The Advisor Confidence Index, a benchmark of financial advisors’ views on both the current and future state of the economy and the stock market, fell 2.24 percent to 112.87. While that’s still considered optimistic, advisors’ views of the economy in twelve months time, as well as the near-term performance of the stock market, both dropped dramatically.

Advisors’ confidence in the current state of the economy was exactly flat compared to the previous month, but dropped 4.7 percent when asked about their confidence in the economy in one year’s time. Many advisors cited government gridlock as the reasons behind more measured economic growth.

“I think the increasing turmoil in Washington, via the government shutdown, the Obamacare missteps and costs, will be too much for the meager recovery. I think we'll start to see even less economic growth,” said Ben Simiskey, owner of PLS Advisory in Houston.

Arthur Salzer of Northland Wealth Management agrees. “The next hurdle comes in February as congress renews debt ceiling negotiations which coincide with most analyst's expectations for Fed tapering. Valuations in emerging markets are becoming more attractive relative to the US, but that comes with one caveat: in a world of many uncertainties, the US dollar proves to be a safe haven.”

Advisors optimism over the short-term direction of the stock market has also dimmed, falling 5.9 percent over last month’s reading, suggesting many believe the bull market in equities has perhaps run its course.

“Given the current overvaluation of the stock market, equal to or worse than the 2000 and 2007 peaks, it's hard to be bullish,” says David Ware of Barrington Capital Management in Chicago.

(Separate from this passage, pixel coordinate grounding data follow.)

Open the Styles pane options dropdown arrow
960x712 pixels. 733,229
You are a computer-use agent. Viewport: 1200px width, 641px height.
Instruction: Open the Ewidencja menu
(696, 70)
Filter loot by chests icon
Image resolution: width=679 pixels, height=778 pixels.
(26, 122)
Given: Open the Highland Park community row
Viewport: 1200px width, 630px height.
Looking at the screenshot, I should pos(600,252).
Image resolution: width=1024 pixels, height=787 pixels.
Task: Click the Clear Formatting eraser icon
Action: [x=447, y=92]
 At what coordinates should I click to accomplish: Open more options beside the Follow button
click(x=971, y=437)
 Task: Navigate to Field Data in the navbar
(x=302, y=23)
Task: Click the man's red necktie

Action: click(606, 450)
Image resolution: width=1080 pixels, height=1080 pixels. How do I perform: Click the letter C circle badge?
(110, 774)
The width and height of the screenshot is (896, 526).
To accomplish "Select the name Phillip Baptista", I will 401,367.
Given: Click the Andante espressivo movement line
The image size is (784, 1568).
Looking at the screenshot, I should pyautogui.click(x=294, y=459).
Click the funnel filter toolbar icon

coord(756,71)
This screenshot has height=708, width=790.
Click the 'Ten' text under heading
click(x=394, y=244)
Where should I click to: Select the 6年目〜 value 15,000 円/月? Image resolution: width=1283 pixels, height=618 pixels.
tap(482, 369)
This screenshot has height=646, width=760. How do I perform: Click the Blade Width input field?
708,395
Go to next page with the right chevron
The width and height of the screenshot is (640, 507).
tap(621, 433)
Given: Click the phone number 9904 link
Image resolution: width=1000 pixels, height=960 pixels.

Many advisors pointed to clients who are now expressing an interest in getting back into the markets given the rally. “It seems to be a ‘what happened?’ experience for the many investors still on the sidelines. Based on our website activity and new investors coming back in to equities, they missed the huge rally and just now are feeling comfortable with more risk,” said Gabriel Burczyk, president and chief investment officer of Wrapmanager, an investment advisor for high net worth clients in San Francisco.

Many advisors continue to see the federal reserves stimulus programs propping up stock markets, and suggest that fed chairman designee Janet Yellen will continue with the Fed’s dovish policies. “No change in Fed policy means markets will go up,” said Douglas Stone of SeaCrest Wealth Management in Oregon.

“It is sad to say but true that Janet Yellen now holds the short term future of stocks in her hands. She has already committed to being one of the "good hands" people. Let the good times roll,” said Peter Pottle of Pottle Financial Services in Pinehurst, North Carolina.

Not all believe that the inevitable tapering of quantitative easing, and subsequent rising interest rates, means markets will fall.

“Contrary to popular opinion, rising interest rates do not necessarily foretell a falling stock market. Interest rates could well rise because of an overwhelming demand for capital driven by overwhelming economic opportunity. Fed “Tapering” turns on the Shot Clock. Capitalists will need to take their shot or lose the opportunity to score,” said Jonathan Foster, President & CEO, Angeles Wealth Management in Santa Monica.

Key Stats
Current state of the economy: 0%
Economy in six months: -0.5%
Economy in twelve months: -4.7%
Markets in six months: -5.9%’s ACI records the views of a panel of some 150 financial advisors who agreed to participate on a monthly basis, recording their level of confidence across four categories: confidence in the current state of the economy, confidence in the economy in both six months and twelve months, and confidence in the near-term future of the stock market.

About Advisor Confidence Index’s Methodology
The Advisor Confidence Index is a benchmark that gauges advisors’ views on the economy. The ACI captures the views of a panel of 130 financial advisors, all of whom agreed to respond to the survey. The survey asks four questions – an advisor’s view on the economy, the economy in six months, the economy in twelve months and the stock market – on a scale from most pessimistic to most optimistic. The cumulative average is calculated for each question and then added for the overall benchmark.